Abstract

The bacterial pathogen Vibrio cholerae can occupy both the human gut and aquatic reservoirs, where it may colonize chitinous surfaces that induce the expression of factors for three phenotypes: chitin utilization, DNA uptake by natural transformation, and contact-dependent bacterial killing via a type VI secretion system (T6SS). In this study, we surveyed a diverse set of 53 isolates from different geographic locales collected over the past century from human clinical and environmental specimens for each phenotype outlined above. The set included pandemic isolates of serogroup O1, as well as several serogroup O139 and non-O1/non-O139 strains. We found that while chitin utilization was common, only 22.6% of the isolates tested were proficient at chitin-induced natural transformation, suggesting that transformation is expendable.
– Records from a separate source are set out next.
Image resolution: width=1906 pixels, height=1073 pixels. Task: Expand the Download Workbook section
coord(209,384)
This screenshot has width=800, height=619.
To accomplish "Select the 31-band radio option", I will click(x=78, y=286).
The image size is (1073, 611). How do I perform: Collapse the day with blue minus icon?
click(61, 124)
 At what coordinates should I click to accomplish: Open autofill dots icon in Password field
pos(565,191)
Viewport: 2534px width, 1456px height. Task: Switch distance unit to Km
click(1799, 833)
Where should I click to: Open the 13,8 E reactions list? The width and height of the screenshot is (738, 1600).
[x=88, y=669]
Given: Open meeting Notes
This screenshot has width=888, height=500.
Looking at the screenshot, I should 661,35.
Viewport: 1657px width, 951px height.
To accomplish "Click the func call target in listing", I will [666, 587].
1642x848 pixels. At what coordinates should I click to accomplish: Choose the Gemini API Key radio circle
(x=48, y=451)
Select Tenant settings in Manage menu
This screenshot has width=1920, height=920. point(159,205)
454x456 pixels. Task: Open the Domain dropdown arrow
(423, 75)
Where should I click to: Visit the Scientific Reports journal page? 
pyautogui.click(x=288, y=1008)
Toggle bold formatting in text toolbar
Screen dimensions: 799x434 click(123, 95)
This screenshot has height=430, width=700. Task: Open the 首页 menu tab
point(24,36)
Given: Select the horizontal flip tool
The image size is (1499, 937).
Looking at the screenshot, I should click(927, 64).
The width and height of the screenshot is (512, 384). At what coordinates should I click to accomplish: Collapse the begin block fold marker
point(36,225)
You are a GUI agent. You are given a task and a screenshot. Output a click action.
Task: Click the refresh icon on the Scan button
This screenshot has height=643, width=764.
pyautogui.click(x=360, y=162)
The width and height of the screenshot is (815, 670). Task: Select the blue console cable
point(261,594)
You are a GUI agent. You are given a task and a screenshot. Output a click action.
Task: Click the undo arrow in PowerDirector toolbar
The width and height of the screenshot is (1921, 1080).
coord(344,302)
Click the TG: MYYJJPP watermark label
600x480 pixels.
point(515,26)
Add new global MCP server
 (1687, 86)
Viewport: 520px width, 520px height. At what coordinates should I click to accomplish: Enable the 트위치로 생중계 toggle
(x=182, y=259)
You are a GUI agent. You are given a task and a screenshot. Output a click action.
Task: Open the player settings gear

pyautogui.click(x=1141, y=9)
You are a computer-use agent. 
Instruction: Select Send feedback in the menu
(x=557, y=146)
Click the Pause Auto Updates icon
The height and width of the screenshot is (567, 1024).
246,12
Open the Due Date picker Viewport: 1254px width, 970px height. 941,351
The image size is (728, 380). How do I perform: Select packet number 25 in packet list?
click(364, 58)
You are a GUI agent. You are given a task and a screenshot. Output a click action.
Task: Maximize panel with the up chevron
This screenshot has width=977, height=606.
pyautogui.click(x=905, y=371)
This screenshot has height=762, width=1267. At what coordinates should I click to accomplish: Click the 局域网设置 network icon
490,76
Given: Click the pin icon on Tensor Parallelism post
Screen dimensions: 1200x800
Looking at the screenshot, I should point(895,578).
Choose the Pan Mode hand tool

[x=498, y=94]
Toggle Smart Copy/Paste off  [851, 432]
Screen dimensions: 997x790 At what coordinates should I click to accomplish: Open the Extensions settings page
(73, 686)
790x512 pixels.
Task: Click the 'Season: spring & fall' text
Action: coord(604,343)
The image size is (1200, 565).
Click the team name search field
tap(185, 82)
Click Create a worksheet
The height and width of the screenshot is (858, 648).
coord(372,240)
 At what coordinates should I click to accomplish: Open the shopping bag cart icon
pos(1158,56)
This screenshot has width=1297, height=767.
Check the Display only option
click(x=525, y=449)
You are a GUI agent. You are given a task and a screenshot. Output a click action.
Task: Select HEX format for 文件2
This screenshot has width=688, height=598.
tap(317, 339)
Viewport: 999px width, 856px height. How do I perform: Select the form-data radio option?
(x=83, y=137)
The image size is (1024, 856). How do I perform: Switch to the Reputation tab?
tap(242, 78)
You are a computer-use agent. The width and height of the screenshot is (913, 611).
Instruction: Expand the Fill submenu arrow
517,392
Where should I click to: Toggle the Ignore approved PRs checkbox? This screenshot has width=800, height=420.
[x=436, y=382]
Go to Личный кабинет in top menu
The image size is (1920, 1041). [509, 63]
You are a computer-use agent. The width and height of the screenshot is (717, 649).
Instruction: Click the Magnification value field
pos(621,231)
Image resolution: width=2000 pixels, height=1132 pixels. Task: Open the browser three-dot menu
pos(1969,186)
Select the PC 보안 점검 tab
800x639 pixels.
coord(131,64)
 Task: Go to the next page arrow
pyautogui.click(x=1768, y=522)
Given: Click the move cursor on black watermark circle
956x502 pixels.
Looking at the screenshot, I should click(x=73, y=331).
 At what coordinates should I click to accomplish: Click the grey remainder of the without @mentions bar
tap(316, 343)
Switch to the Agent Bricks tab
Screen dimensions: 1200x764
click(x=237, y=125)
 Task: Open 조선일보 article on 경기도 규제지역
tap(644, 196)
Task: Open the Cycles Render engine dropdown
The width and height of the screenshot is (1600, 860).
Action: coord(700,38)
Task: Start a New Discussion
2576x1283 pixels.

Constitutive contact-dependent killing of Escherichia coli prey, which is indicative of a functional T6SS, was rare among clinical isolates (only 4 of 29) but common among environmental isolates (22 of 24). These results bolster the pathoadaptive model in which tight regulation of T6SS-mediated bacterial killing is beneficial in a human host, whereas constitutive killing by environmental isolates may give a competitive advantage in natural settings. Future sequence analysis of this set of diverse isolates may identify previously unknown regulators and structural components for both natural transformation and T6SS.